Ainsi, dès lors que sa créance au titre du prêt consenti à la société Tem'com est devenue exigible pour un montant total de 47 975,73 euros, dont il n'est pas discuté qu'il a été admis au passif de la société liquidée, le CIC est fondé en sa demande de se voir judiciairement attribuer la somme totale de 29 589,51 euros correspondant au solde créditeur, à la date d'ouverture de la liquidation judiciaire, des deux comptes dont la société débitrice était titulaire.
Il convient donc d'infirmer le jugement en toutes ses dispositions et notamment en ce qu'il a confirmé l'ordonnance du juge-commissaire du 24 juin 2021. La cour, statuant à nouveau, infirme l'ordonnance et ordonne l'attribution de la somme de 29 589,51 euros au profit du CIC, sans qu'il y ait lieu de condamner la Selarl de Keating, ès qualités, au paiement de cette somme, le présent arrêt constituant le titre sur lequel le CIC pourra poursuivre le recouvrement de sa créance.

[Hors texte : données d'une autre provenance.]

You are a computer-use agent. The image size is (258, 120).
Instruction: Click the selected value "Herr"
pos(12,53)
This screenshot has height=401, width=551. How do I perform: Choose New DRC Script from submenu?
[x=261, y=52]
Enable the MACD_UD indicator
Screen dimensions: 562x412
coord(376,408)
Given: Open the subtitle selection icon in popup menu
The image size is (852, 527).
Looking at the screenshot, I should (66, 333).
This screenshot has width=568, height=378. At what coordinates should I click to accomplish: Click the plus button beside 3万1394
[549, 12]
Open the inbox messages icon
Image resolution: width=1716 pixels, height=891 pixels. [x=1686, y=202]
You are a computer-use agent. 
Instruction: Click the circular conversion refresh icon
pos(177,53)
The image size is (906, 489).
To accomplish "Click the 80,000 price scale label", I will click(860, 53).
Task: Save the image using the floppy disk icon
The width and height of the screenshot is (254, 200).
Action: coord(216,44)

Au regard du sens du présent arrêt, de la situation respective des parties et de la liquidation judiciaire de la société Tem'com, le CIC comme le liquidateur judiciaire seront déboutés de leur demande respective au titre de l'article 700 du code de procédure civile.
Les dépens de première instance et d'appel seront recouvrés en frais privilégiés de la procédure de liquidation judiciaire.
PAR CES MOTIFS
Statuant par arrêt rendu par défaut,
Déclare l'appel de la société Crédit industriel et commercial recevable ;
Infirme le jugement du 8 avril 2022 sauf en ce qu'il a débouté la société Crédit industriel et commercial de sa demande au titre de l'article 700 du code de procédure civile ;
Statuant à nouveau,
Infirme l'ordonnance du 24 juin 2021 ;
Ordonne l'attribution de la somme de 29 589,51 euros au profit de la société Crédit industriel et commercial ;
Rejette les demandes au titre de l'article 700 du code de procédure civile ;
Dit que les dépens de première instance et d'appel seront recouvrés en frais privilégiés de la liquidation judiciaire.
Prononcé publiquement par mise à disposition de l'arrêt au greffe de la cour, les parties en ayant été préalablement avisées dans les conditions prévues au deuxième alinéa de l'article 450 du code de procédure civile.
Signé par Madame Marie-Andrée BAUMANN, Conseiller faisant fonction de Président, et par Madame Sabine NOLIN, Greffier, auquel la minute de la décision a été remise par le magistrat signataire.